Crate rocks_lang
source ·Expand description
Rocks is a programming language written in Rust. It is a dynamically typed language with lexical scoping and first-class functions. Rocks is a tree-walk interpreter with a hand-written recursive descent parser. Rocks is a hobby project and is not intended for production use.
Rocks is a dynamically typed language. This means that the type of a variable is determined at runtime. This is in contrast to statically typed languages, where the type of a variable is determined at compile time. Dynamically typed languages are often easier to use but are generally slower than statically typed languages.
Rocks is a tree-walk interpreter. This means that the interpreter walks the abstract syntax tree (AST) and evaluates each node. This is in contrast to a compiler, which would convert the AST into bytecode or machine code. Tree-walk interpreters are generally easier to implement than compilers, but are generally slower than compilers.
Rocks is a hobby project and is not intended for production use. The goal of this project is to learn more about programming languages and interpreters. This project is inspired by the Crafting Interpreters book by Bob Nystrom.
Scanning
The first step in the interpreter is scanning. Scanning is the process of converting a string of
characters into a list of tokens. A token is a single unit of a programming language. For
example, the string 1 + 2
would be converted into the following tokens:
[Number(1), Plus, Number(2)]
The scanner is implemented in the scanner
module as an iterator over the characters
in the source code. It is a simple state machine that returns the next token in the source code
when called.
The scanner reports syntax errors in the source code as a ScanError
.
These errors are trivial problems like an unterminated string literal or an unexpected character.

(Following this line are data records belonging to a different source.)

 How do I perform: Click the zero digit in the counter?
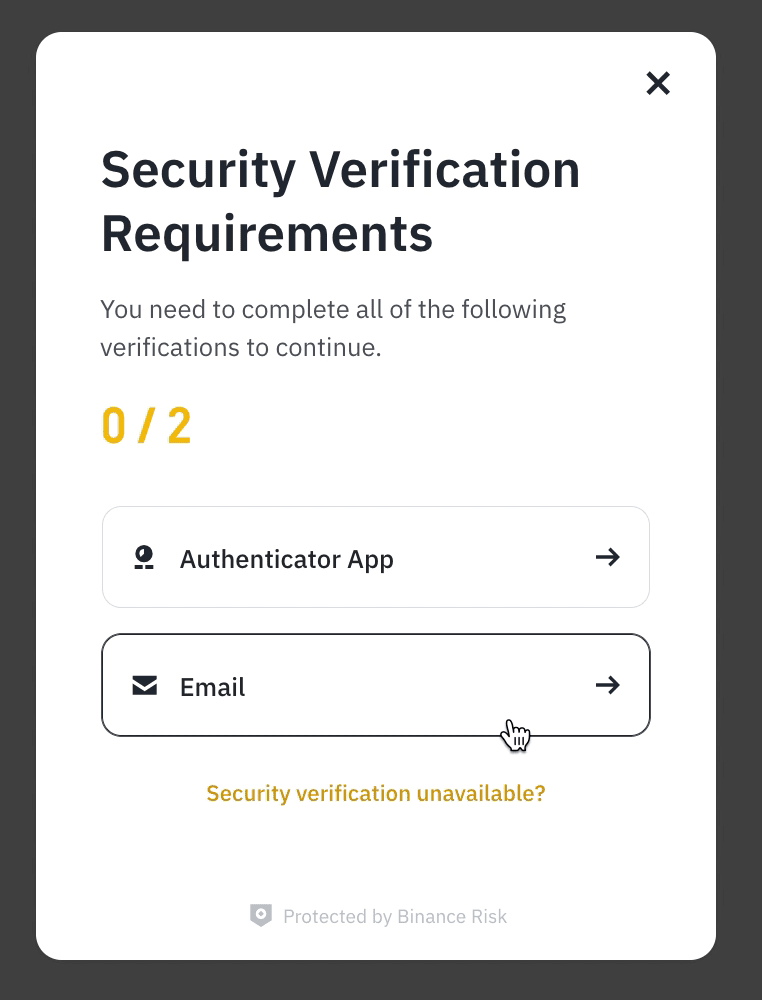coord(114,426)
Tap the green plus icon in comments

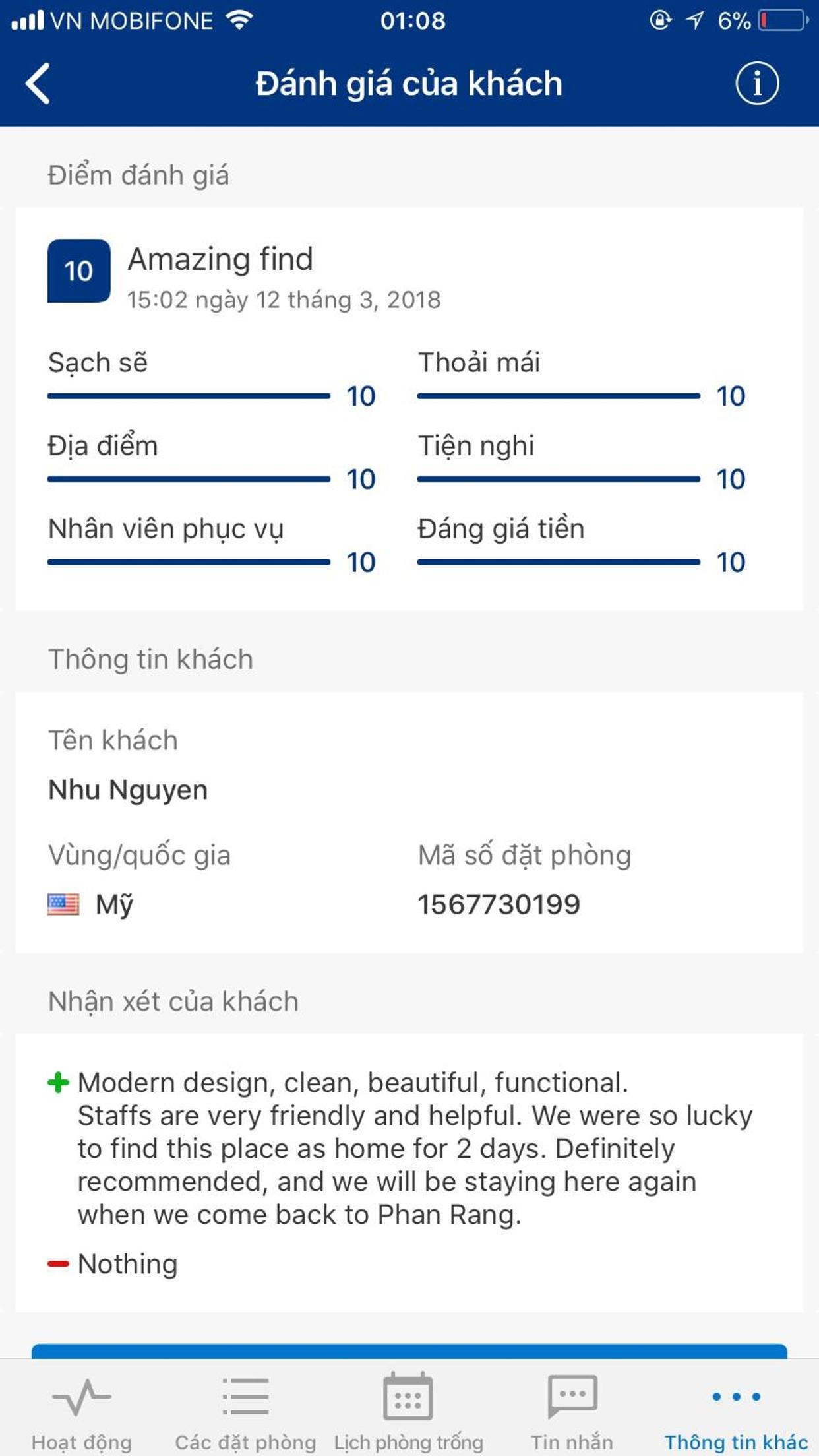pos(58,1083)
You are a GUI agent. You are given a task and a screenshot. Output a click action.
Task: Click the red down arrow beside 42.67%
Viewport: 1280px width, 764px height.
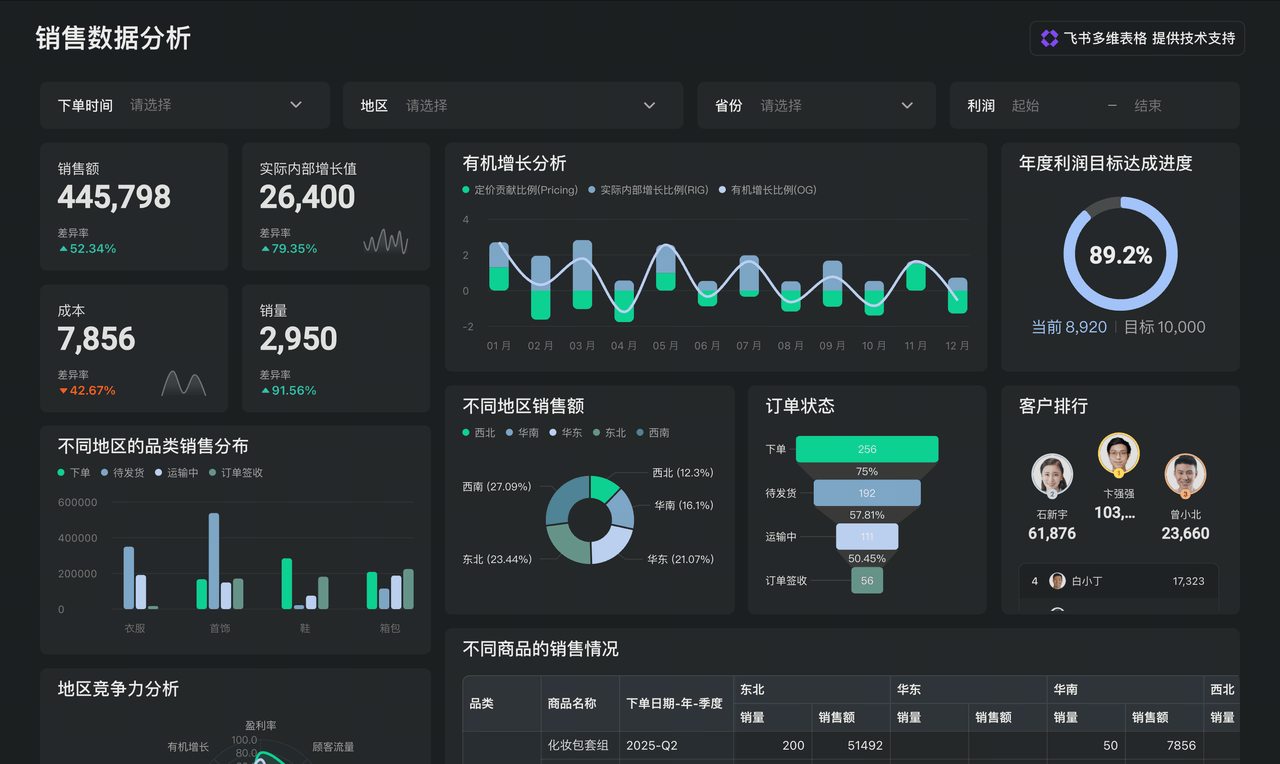63,391
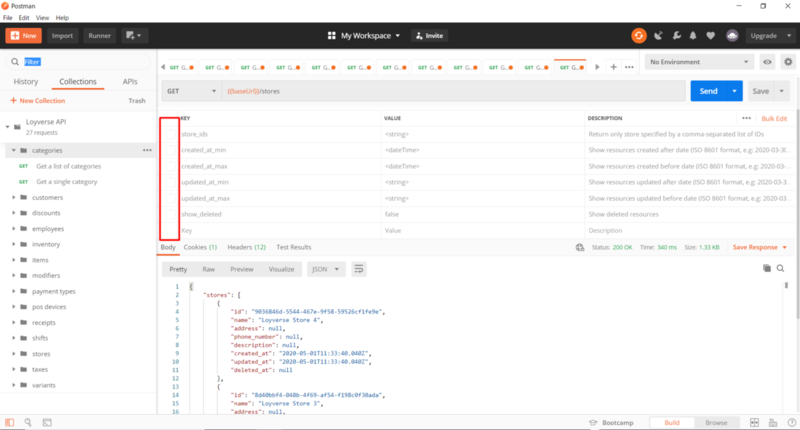Add a new request tab with plus
This screenshot has height=430, width=800.
tap(613, 67)
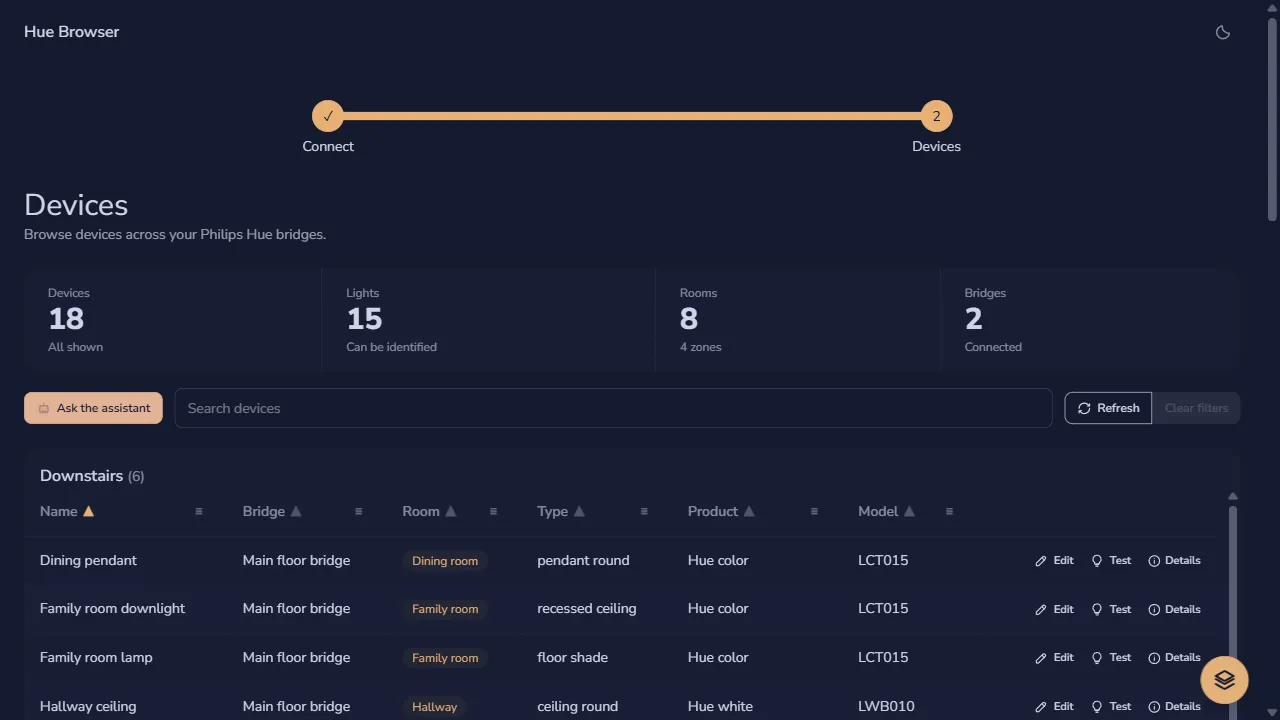Select the Devices step circle
This screenshot has width=1280, height=720.
click(x=936, y=116)
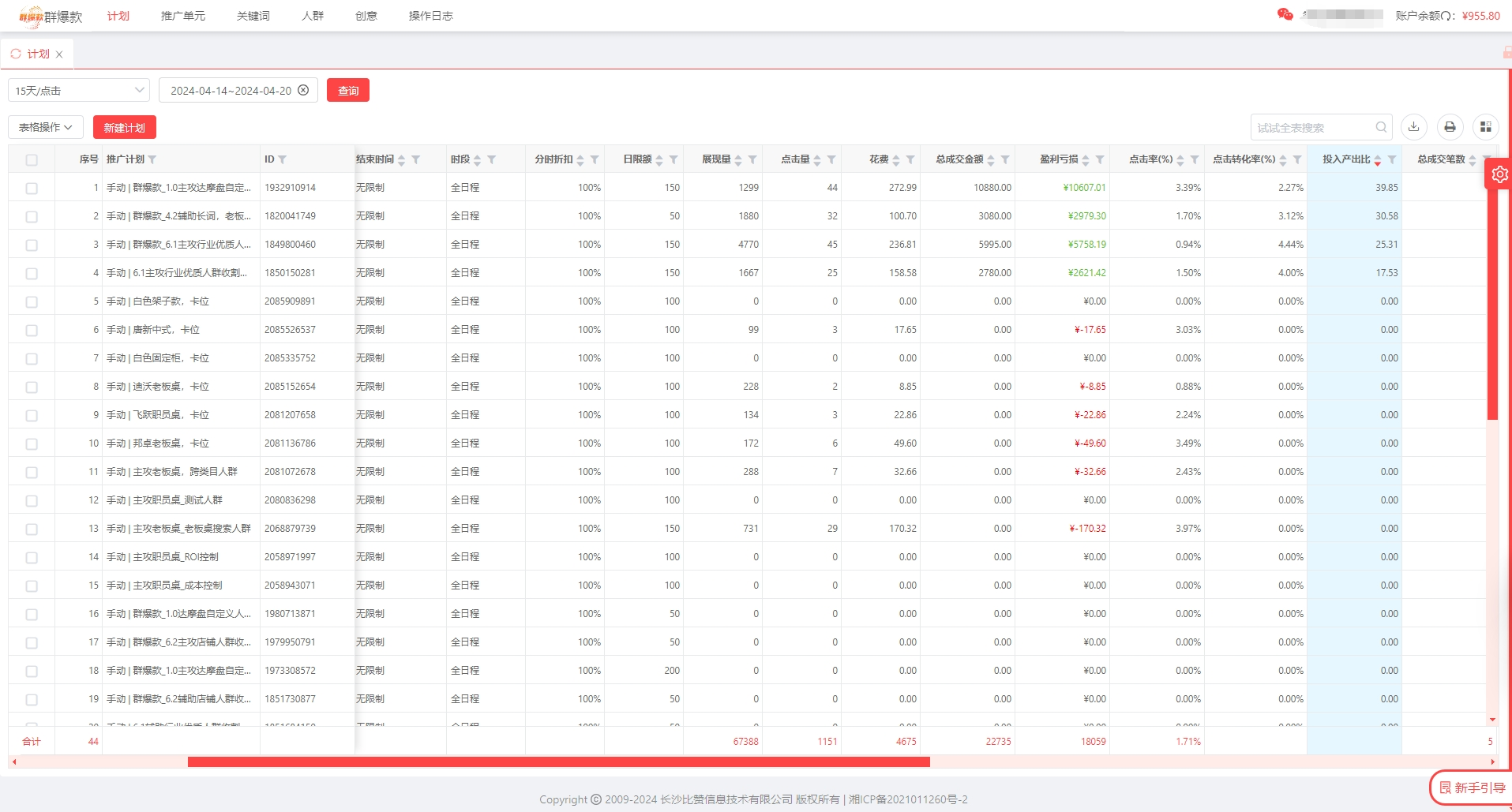
Task: Click the filter icon on ID column
Action: coord(283,160)
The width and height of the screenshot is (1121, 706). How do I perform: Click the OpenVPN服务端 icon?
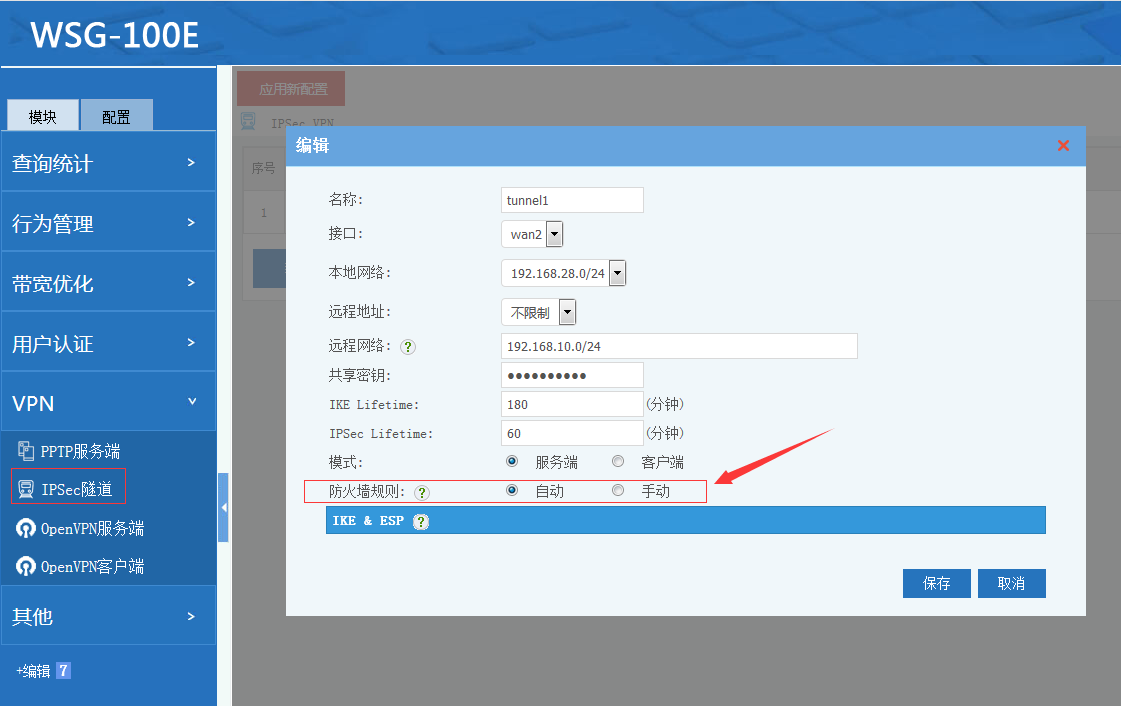click(x=26, y=528)
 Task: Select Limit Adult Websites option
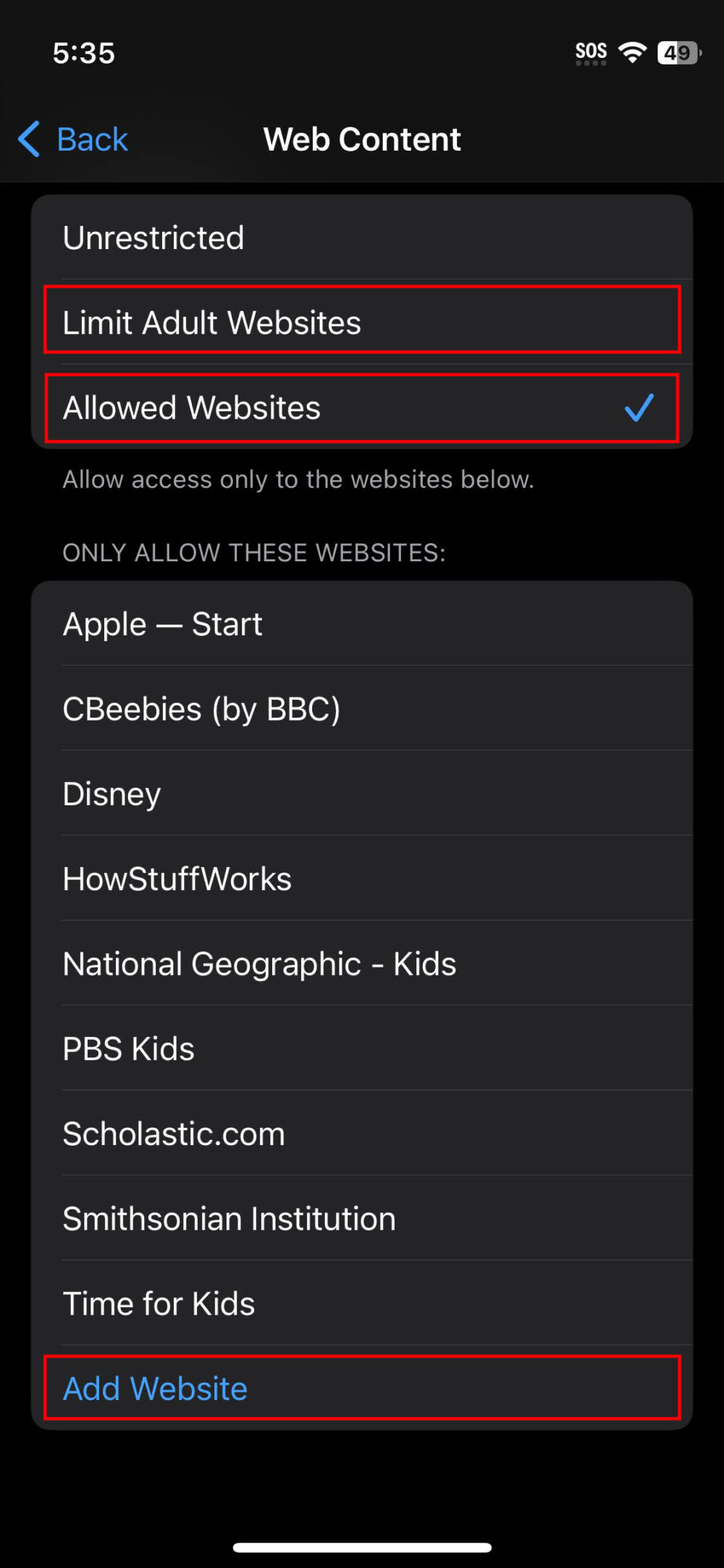(x=362, y=322)
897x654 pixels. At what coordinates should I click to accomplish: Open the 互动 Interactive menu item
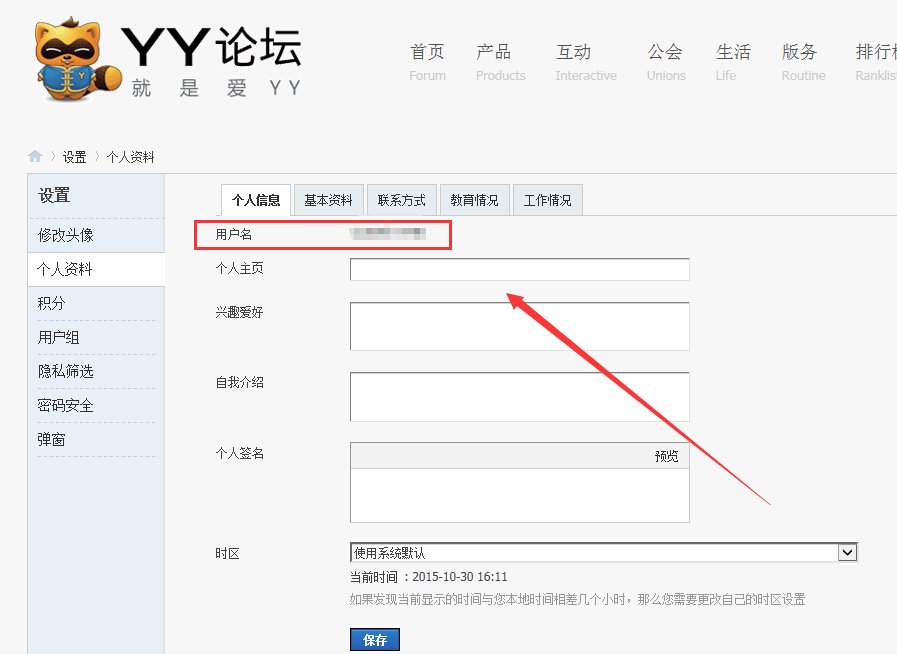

Scan errors are reported as soon as they are encountered. This means that the scanner will
continue scanning the source code even if it has already encountered a syntax error. This is
useful because it allows the user to fix multiple syntax errors at once.
Parsing
The second step in the interpreter is parsing. Parsing is the process of converting a list of
tokens into an abstract syntax tree (AST). The parser is implemented in the parser
module as a recursive descent parser. The parser transforms the list of tokens into expressions
and statements. Expressions
are pieces of code that produce a value, specifically an
Object
. Objects are an umbrella term for all types of values in Rocks
including literals, functions, classes and instances. Statements
are pieces of code
that do not produce a value but instead, perform some action. These actions modify the state of the
program and thus, are called side-effects. For example, a variable declaration or an if clause
would be classified as statements.
For example, the string print 1 + 2;
would be converted into the following AST:
PrintStatement {
BinaryExpression {
left: Number(1),
operator: Plus,
right: Number(2),
}
}
The parser reports syntax errors in the source code as a ParseError
.
Unlike the scanner, the parser catches errors that span multiple tokens. For example, the
following expression is invalid because it is missing the right-hand operand:
1 !=
However, much like the scanner, the parser will continue parsing the source code even if it has already encountered a syntax error using a technique called synchronization. This is useful because it allows the user to fix multiple syntax errors at once.
Resolving
The third step in the interpreter is resolving. Resolving is the process of statically analyzing
the AST to determine the scope of each variable. While this requires a pre-pass of the AST, it
is necessary to construct robust lexical scoping. The resolver is implemented in the
resolver
module as a tree-walk interpreter. The resolver is run after the parser
because it requires the AST to be fully constructed. The resolver reports errors as a
ResolveError
. These errors are syntactically valid but semantically invalid.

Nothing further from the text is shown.